Monday was Shell’s final day to drill this year in petroleum-bearing rock under its federal permit. Regulators required Shell to stop a month before sea ice is expected to re-form in the lease area.

The U.S. Geological Survey estimates U.S. Arctic waters in the Chukchi and Beaufort seas contain 23 billion barrels or more of recoverable oil in total. Shell officials had called the Chukchi basin “a potential game-changer,” a vast untapped reservoir that could add to America’s energy supply for 50 years.

Shell had planned at least one more year of exploration with up to six wells drilled.

A transition to production could have taken a decade or longer.

Shell had the strong backing of Alaska officials and business leaders who want a new source of crude oil filling the trans-Alaska pipeline, now running at less than one-quarter capacity.

Charles Ebinger, senior fellow for the Brookings Institution Energy Security and Climate Initiative, said in an interview that a successful well by Shell would have been “a terribly big deal,” opening an area that U.S. officials say contains 15 billion barrels of oil.

While oil prices have dropped significantly in recent years and nations have pushed for cleaner energy sources, analysts predict that the world between 2030 and 2040 will need another 10 million barrels a day to meet growing demand, especially in developing countries, Ebinger said.

“Areas like the Arctic are one of the areas that, if we’re going to be able to do this, we need to examine,” he said.

Shell in 2012 sent drill rigs to the Chukchi and Beaufort seas but was not allowed to drill into oil-bearing rock because the containment dome had been damaged in testing.

The company’s vessels suffered serious setbacks getting to and from the Arctic.

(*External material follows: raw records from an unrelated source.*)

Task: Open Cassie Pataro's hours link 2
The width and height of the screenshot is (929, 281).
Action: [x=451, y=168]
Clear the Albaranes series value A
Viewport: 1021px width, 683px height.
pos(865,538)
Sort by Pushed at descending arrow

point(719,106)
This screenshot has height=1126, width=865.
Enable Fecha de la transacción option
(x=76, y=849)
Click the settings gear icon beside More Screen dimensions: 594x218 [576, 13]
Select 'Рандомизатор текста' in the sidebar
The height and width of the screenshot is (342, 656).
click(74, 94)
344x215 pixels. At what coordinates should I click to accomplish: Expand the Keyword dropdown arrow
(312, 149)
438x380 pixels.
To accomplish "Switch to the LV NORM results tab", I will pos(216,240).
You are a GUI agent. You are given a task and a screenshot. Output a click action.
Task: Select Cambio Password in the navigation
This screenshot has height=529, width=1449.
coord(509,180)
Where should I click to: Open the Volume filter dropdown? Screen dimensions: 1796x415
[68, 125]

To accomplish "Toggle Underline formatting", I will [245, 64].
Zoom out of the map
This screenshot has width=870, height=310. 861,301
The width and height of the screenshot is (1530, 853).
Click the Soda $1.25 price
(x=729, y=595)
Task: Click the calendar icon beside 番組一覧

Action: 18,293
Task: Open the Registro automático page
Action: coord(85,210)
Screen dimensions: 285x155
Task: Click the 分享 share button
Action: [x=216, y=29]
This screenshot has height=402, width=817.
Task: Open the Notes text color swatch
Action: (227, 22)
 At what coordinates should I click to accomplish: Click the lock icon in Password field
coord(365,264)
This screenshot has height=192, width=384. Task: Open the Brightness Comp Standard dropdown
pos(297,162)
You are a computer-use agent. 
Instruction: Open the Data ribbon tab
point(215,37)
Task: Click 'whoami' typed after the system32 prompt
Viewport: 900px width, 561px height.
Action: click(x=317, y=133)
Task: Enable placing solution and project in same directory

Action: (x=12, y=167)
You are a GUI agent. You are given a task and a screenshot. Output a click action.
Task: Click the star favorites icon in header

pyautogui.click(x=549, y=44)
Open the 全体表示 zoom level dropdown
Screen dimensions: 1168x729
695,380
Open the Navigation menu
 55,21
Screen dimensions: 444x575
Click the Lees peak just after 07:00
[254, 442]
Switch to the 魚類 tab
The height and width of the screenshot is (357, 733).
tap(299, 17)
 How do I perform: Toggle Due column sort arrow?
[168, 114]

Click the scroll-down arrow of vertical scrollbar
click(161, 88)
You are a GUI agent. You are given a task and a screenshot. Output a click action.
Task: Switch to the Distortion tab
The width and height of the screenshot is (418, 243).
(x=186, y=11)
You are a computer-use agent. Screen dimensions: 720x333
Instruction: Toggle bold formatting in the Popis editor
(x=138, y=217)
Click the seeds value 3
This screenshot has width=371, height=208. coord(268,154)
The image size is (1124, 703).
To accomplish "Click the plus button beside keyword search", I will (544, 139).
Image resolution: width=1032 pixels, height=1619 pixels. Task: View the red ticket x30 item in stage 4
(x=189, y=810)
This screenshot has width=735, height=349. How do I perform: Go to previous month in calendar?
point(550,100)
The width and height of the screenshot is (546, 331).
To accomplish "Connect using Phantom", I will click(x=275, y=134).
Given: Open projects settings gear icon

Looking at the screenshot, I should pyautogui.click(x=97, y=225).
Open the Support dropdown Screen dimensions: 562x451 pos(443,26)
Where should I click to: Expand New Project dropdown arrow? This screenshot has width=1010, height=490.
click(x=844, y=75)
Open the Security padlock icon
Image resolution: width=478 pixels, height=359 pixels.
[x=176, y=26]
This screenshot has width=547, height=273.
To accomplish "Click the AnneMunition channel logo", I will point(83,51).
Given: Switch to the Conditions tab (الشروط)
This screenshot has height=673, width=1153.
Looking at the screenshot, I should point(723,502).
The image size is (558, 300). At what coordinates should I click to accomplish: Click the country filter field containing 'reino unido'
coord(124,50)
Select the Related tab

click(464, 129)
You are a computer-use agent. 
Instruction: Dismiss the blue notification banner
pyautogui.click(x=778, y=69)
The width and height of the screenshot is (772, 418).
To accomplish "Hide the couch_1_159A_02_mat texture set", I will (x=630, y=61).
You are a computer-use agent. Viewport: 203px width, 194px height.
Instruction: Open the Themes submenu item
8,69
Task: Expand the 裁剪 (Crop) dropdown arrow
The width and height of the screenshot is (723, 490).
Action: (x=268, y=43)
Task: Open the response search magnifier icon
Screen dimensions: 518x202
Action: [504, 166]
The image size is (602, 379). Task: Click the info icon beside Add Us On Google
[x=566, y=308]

One drill vessel broke loose from its towline in the Gulf of Alaska and ran aground near Kodiak Island. Owners of the leased Noble Discoverer, which drilled in the Chukchi and is back this year, pleaded guilty to eight felony maritime safety counts and paid a $12.2 million fine.

That was proof of Shell’s Arctic incompetence, critics said.

Odum called drilling off Alaska’s coast the most scrutinized and analyzed oil and gas project in the world and said he was confident Shell could drill safely.

Alaska Dispatch News reporter Yereth Rosen contributed to this report.